Intellectual property: It’s important for insurers to protect customers’ data ownership when dealing with AI vendors – and also protect sensitive personal data, such as medical information. At Zywave, for example, we’ve seen AI providers with contracts requesting to own the data or modeling they are providing. Companies must be more diligent than ever before when reviewing contracts to ensure confidentiality, IP ownership, and protecting trade secrets that may be placed into vendors systems.
The right data: When it comes to ensuring AI is basing decisions on accurate information, it’s the company’s responsibility to verify that it’s giving the AI system access to trusted data. For example, at Zywave, we use our own data repository, comprised of proprietary data, data purchased from a trusted third party, or from public, US government agency sites we have acquired and diligently vetted ourselves. The new Colorado AI regulations state a company must be able to explain how it reached its hiring decision and be able to prove it’s not biased, which comes back to transparency and logging where the data originated from.
Documentation: As increasing numbers of AI products are being used in the insurance industry, it’s crucial to scrupulously document what data is being used, where it comes from, and who owns it.

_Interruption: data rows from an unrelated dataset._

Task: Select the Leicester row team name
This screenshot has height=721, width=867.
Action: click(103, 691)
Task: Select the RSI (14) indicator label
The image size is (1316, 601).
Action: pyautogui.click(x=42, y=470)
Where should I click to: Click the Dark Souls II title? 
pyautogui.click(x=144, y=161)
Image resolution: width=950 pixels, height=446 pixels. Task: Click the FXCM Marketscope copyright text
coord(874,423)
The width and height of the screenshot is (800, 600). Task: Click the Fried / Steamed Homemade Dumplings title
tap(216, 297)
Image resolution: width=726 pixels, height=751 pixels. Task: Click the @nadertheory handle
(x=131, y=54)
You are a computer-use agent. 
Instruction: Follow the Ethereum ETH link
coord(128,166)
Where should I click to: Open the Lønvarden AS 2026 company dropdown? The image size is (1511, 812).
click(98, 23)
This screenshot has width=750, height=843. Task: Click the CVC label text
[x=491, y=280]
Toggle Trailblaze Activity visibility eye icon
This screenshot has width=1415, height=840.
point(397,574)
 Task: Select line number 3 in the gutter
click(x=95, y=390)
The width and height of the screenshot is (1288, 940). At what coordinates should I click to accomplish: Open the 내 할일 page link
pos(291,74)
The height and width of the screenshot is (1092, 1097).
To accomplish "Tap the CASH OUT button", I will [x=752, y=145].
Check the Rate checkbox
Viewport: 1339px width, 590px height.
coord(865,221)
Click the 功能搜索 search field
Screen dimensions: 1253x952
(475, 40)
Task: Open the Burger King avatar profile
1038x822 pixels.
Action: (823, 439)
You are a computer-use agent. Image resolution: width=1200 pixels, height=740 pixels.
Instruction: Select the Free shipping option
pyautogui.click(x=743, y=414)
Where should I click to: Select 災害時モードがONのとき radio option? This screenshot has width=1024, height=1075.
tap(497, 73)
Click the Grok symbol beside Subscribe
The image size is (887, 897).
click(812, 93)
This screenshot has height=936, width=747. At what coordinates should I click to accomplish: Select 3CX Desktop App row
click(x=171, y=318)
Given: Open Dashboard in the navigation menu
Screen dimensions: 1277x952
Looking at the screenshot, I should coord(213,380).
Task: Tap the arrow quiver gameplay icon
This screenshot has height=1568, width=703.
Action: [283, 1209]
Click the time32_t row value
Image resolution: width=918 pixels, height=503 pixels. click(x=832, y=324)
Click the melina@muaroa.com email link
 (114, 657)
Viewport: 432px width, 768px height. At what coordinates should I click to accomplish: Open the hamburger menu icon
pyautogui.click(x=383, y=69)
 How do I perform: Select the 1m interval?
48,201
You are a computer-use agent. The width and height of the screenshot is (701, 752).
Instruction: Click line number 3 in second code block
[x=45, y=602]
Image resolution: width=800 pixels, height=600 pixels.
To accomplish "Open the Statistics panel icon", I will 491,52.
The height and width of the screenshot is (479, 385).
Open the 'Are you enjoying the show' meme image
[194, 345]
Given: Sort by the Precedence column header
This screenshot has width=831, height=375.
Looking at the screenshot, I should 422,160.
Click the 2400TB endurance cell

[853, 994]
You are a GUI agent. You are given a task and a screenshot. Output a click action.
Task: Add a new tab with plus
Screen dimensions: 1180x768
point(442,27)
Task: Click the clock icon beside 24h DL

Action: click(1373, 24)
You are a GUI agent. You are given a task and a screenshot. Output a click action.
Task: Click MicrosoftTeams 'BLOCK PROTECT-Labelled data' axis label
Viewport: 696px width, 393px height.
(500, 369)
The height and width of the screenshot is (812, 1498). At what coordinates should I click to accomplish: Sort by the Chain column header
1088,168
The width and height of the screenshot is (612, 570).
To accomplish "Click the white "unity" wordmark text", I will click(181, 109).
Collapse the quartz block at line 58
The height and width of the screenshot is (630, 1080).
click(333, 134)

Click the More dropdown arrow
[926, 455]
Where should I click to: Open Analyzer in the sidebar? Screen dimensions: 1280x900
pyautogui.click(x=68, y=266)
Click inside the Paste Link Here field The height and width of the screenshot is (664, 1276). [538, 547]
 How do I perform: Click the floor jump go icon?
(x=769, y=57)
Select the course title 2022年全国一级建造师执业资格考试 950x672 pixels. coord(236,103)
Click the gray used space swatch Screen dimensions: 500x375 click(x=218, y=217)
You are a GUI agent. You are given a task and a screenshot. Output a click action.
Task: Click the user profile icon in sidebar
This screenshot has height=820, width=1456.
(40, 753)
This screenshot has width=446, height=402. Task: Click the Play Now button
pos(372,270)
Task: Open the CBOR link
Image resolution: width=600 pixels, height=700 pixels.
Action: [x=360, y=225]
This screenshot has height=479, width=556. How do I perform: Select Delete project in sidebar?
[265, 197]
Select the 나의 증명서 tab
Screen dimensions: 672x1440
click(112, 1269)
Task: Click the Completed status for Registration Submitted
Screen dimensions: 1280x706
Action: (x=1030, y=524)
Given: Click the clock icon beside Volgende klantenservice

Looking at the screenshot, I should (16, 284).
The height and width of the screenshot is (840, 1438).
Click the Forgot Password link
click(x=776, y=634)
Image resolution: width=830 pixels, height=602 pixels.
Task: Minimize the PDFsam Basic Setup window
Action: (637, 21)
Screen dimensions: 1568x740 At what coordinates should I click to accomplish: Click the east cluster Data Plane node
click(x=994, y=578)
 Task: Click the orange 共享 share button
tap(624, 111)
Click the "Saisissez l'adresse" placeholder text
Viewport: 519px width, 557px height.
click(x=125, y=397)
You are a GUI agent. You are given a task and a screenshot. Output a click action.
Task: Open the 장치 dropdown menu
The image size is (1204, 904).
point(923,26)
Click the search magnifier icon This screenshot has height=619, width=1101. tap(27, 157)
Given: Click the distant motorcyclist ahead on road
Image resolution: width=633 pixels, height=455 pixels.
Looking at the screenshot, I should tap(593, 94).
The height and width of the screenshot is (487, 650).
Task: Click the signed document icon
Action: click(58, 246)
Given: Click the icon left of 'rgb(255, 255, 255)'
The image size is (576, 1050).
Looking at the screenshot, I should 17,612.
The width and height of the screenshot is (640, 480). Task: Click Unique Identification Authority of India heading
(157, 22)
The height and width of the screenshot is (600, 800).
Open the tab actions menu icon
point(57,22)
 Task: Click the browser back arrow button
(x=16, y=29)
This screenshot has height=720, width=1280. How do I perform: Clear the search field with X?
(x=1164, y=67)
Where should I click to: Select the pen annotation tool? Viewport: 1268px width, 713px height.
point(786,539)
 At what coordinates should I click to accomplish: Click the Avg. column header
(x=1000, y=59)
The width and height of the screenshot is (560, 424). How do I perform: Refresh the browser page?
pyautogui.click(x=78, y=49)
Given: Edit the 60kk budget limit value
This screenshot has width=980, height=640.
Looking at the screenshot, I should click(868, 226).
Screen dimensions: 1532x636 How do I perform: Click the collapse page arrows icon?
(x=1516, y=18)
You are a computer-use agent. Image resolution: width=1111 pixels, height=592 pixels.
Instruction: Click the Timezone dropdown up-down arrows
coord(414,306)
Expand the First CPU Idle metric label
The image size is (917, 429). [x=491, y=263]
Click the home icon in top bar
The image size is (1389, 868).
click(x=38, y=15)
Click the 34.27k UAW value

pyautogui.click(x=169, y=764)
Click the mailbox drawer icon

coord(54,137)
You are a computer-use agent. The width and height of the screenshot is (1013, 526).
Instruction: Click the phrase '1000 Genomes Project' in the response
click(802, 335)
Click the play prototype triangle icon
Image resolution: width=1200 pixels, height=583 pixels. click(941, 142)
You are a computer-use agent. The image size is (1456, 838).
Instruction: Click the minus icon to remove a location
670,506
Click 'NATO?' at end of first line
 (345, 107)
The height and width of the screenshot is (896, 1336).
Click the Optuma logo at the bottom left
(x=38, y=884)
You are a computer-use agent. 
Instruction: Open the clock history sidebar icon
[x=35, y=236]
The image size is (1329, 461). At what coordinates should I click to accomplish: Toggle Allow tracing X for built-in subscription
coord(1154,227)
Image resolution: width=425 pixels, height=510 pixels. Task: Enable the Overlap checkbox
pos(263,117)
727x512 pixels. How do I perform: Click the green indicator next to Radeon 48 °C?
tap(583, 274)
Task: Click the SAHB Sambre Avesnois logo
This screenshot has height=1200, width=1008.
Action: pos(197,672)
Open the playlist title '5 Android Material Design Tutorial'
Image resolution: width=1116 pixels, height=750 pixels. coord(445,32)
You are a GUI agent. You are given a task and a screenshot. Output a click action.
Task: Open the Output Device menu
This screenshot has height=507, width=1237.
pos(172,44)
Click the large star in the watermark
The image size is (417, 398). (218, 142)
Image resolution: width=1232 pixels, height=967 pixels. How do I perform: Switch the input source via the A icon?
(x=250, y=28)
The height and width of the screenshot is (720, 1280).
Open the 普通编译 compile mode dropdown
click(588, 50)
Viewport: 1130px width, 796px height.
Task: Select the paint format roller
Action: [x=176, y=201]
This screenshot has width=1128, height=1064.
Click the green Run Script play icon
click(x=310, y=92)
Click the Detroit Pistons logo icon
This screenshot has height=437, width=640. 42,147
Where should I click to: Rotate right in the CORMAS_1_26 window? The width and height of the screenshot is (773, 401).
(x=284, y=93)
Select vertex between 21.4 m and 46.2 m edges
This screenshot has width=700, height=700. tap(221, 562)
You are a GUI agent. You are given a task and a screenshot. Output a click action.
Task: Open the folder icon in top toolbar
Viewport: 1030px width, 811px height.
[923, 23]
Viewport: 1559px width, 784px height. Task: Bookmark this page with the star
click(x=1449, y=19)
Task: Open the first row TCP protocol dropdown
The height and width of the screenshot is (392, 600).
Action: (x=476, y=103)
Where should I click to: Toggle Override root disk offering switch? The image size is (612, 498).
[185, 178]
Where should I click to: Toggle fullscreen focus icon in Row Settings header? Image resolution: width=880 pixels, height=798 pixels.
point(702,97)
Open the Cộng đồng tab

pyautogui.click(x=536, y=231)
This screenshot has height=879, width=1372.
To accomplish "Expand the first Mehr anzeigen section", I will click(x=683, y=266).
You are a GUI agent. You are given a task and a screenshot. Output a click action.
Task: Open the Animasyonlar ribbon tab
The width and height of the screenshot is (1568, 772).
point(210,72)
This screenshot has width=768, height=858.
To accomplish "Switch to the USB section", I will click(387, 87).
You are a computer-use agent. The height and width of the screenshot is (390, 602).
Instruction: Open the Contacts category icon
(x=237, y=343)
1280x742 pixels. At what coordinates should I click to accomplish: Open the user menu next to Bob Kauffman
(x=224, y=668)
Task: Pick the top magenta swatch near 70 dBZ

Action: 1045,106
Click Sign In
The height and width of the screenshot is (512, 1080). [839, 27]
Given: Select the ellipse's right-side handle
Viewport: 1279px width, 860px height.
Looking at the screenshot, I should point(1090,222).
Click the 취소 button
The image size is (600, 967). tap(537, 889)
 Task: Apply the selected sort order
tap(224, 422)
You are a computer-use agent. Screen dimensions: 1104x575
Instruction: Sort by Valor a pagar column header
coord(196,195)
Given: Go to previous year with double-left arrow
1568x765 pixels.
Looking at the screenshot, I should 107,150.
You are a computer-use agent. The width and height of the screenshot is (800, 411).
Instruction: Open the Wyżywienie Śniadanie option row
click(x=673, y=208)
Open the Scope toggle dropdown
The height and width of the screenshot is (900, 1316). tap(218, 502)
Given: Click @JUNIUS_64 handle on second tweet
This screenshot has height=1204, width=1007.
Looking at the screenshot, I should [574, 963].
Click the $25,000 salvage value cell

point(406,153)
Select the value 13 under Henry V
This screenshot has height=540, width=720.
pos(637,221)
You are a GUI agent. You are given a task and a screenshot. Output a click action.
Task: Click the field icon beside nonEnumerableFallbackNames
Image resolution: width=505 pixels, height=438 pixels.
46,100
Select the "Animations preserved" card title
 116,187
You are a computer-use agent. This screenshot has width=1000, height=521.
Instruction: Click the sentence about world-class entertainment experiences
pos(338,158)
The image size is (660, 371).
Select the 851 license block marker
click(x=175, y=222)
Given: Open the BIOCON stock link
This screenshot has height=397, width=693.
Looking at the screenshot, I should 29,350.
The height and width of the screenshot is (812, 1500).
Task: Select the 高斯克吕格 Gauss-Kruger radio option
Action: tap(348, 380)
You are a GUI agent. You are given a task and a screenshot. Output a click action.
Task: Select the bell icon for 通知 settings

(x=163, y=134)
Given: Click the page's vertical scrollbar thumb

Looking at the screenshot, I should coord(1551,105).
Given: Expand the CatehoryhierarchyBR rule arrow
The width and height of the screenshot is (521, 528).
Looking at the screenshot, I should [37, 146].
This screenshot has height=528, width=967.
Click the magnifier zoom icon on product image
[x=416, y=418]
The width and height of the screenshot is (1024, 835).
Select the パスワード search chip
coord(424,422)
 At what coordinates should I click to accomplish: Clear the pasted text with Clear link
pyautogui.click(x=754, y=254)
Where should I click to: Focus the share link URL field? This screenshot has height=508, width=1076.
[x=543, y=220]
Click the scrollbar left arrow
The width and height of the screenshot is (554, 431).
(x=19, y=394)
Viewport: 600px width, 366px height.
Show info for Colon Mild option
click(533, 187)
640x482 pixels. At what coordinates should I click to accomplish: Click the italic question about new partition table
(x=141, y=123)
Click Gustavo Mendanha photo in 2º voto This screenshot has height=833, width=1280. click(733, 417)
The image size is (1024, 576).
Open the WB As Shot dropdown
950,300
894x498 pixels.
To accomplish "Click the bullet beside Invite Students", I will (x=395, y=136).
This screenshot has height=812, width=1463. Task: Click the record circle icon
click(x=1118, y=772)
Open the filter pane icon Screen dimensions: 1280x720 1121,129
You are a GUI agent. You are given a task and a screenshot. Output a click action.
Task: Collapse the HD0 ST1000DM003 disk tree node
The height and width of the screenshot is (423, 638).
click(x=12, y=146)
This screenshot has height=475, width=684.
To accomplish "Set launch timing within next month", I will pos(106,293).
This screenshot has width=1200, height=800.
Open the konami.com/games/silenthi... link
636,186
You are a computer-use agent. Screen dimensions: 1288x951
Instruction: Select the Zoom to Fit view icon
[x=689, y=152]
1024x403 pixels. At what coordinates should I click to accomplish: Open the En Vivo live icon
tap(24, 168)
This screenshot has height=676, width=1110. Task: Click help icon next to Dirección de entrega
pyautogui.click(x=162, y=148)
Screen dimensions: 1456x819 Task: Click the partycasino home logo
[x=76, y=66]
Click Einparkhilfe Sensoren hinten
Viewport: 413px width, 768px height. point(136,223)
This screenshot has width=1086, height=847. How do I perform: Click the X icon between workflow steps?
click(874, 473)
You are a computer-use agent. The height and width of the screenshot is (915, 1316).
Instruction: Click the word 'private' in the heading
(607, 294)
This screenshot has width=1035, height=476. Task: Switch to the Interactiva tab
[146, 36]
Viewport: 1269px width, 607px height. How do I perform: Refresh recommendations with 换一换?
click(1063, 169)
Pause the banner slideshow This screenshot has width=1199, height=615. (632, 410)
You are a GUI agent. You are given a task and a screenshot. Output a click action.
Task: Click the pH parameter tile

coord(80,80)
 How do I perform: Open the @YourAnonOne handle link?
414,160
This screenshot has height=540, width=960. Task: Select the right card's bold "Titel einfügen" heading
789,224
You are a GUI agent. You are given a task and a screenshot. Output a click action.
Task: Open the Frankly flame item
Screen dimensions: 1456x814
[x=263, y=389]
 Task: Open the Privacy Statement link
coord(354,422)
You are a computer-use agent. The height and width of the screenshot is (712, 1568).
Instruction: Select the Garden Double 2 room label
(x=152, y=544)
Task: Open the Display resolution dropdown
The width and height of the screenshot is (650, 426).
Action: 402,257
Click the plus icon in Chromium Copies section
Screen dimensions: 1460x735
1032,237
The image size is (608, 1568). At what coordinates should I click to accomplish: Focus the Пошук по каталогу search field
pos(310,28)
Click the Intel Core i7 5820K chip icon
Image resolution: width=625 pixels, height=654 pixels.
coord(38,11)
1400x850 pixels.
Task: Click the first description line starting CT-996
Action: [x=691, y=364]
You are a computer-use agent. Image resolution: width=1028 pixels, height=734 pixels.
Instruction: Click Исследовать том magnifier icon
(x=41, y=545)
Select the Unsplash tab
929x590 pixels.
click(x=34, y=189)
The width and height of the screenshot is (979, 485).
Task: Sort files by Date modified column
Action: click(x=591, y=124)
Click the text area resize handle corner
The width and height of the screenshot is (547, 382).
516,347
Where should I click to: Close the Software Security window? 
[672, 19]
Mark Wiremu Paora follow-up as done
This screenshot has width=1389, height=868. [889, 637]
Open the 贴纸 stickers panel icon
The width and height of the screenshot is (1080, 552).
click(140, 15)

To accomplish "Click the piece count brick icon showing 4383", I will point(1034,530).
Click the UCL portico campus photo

This enables companies to protect themselves from accusations of copyright infringement and intellectual property theft, as well as from AI making mistakes based on inaccurate data lifted from the internet.
Learning new skills: Insurance companies need to have a greater understanding of AI to ensure they are complying with regulations, which likely will be rolled out across the US and in other countries over the next two years. While new roles have already been created for prompt engineers to ensure AI systems are producing the best answers, they must still be overseen by other humans in case the information they are inputting is biased or presents a security risk.
Given the increased usage and advancement of AI over the past few years, it’s likely the technology is here to stay.
And although the extra administrative and oversight work required to ensure AI is used safely and ethically may seem daunting, the new technology offers tremendous business value with the potential automation drastically improving efficiency and profitability.
There’s no doubt the benefits outweigh the additional work of developing a robust AI protocol. By putting in place stringent guardrails, the insurance industry will reap the rewards of AI while remaining compliant within a quickly evolving regulatory landscape.